Yahoo said on Tuesday that it was restructuring its operations and shuffling its management ranks amid growing criticism in and outside the company that it had become too bureaucratic to compete effectively against nimbler rivals.
The moves include the departure of Daniel Rosensweig, the chief operating officer since April 2003, and the resignation of Lloyd Braun, the former ABC executive who has run Yahoo's media group.
Under the plan, Yahoo will reorganize itself into three units, including one focused on its audience and one on its advertisers and publishers. A third unit, focused on technology, will develop products serving the entire organization.
PHOTO: AFP
"There is no question, our new structure will increase accountability, will reduce bottlenecks and speed decision-making," Terry Semel, Yahoo's chairman and chief executive, said in an interview.
The reorganization appears to signal the ascendancy of Susan Decker, the chief financial officer, a well-regarded executive whose responsibilities were recently expanded to include classifieds, autos, HotJobs, shopping, travel and other Yahoo products. She will now head the advertiser and publisher group.
Decker joined Yahoo in 2000 from Donaldson, Lufkin & Jenrette, where she served as global director of equity research and before that, a newspaper company analyst. Decker, known for her tight hold on Yahoo's purse strings, is seen as a possible candidate to replace Semel, a path unobstructed now that Rosensweig is leaving the company.
Rosensweig will depart at the end of March when the company expects the reorganization to be complete. Currently, a number of operating and other units report to Rosensweig.

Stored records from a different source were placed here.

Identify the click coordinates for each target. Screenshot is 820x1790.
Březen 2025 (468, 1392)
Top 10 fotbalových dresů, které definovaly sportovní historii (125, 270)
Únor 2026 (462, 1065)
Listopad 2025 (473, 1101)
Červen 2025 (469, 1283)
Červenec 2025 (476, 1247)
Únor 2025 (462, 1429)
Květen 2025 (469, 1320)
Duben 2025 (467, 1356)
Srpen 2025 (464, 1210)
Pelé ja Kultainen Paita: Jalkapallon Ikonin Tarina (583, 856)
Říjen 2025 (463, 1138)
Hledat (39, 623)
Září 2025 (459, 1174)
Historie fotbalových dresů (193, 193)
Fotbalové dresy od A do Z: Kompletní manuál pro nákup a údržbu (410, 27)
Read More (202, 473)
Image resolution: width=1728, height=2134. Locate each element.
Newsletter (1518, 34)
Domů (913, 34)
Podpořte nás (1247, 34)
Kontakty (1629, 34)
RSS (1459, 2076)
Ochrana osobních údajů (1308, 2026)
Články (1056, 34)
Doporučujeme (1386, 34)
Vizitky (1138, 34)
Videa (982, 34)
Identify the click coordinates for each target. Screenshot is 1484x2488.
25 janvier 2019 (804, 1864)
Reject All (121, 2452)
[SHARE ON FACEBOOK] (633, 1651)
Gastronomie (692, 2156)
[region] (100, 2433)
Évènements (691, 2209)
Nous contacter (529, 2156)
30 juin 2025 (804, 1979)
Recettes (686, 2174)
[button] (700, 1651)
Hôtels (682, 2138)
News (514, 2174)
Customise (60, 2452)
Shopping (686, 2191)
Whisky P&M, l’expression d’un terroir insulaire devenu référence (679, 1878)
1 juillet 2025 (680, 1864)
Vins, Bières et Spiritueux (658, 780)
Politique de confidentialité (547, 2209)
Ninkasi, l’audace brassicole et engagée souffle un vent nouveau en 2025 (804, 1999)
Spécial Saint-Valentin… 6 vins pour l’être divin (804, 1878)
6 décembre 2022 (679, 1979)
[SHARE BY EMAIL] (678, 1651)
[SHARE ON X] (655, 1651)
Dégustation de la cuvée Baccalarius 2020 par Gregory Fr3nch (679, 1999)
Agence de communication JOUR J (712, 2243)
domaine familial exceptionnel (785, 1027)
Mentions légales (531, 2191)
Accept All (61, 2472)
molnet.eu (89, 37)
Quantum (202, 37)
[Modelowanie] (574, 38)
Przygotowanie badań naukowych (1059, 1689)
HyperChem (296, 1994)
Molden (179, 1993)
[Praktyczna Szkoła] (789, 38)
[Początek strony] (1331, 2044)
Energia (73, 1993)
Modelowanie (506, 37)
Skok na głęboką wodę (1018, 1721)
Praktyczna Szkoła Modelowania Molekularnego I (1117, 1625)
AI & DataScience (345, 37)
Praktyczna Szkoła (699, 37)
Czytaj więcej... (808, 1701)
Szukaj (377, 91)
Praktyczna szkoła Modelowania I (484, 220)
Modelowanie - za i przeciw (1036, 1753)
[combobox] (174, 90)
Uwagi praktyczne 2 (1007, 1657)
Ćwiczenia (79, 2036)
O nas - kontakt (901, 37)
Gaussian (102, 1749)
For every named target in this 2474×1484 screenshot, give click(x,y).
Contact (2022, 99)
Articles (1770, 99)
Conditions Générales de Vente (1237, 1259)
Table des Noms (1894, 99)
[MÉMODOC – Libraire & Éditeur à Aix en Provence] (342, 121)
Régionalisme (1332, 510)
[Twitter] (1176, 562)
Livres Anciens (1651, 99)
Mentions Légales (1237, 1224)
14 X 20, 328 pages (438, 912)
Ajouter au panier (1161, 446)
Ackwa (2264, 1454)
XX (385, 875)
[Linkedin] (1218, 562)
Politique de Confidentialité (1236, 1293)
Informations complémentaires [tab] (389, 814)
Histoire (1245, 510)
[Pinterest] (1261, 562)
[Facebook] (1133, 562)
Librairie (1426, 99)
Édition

Among them is the media group led by Braun, who joined Yahoo two years ago with ambitious plans to develop original programming for the Internet from a base in Santa Monica, California. He scaled back his plans after run-ins with Yahoo's management, especially Decker, over budgets.
Despite its position as the leading Internet destination, Yahoo has suffered many setbacks in recent months, including the delay of a major overhaul of its advertising system.
Its problems also include the growing lead that Google enjoys in searches and advertising, and an inability to compete effectively in social networking media, where companies like MySpace and YouTube have been acquired by rivals. There have been increasing reports of departures, low morale and internal complaints of a growing bureaucracy.
Semel said that when he joined the company five years ago, he focused on increasing the breadth of Yahoo products. Now, he said, the company is beginning a transformation to make itself "more customer-centric, not more product-centric."
"Yahoo has always been a very product-specific firm," Semel said. "Many different groups in the company were building new product innovations and features for whatever group they were working for." The company will now have the ability to put its engineering resources into technology platforms that could be used across the entire Yahoo network, he added.
Farzad Nazem, the chief technical officer, will head a new technology group, and Yahoo said it would run an external search for an executive to lead its audience group, as well as for a new chief financial officer.
It is not entirely clear what the changes will mean for Yahoo's sprawling network of products or whether they will satisfy demands from stakeholders for a major overhaul.
"In a nutshell, Yahoo has fallen victim to its own success," Safa Rashtchy, a Piper Jaffray analyst, said on Tuesday before the reorganization was announced.
Yahoo was able to notably expand its audience after the Internet bubble burst, Rashtchy said.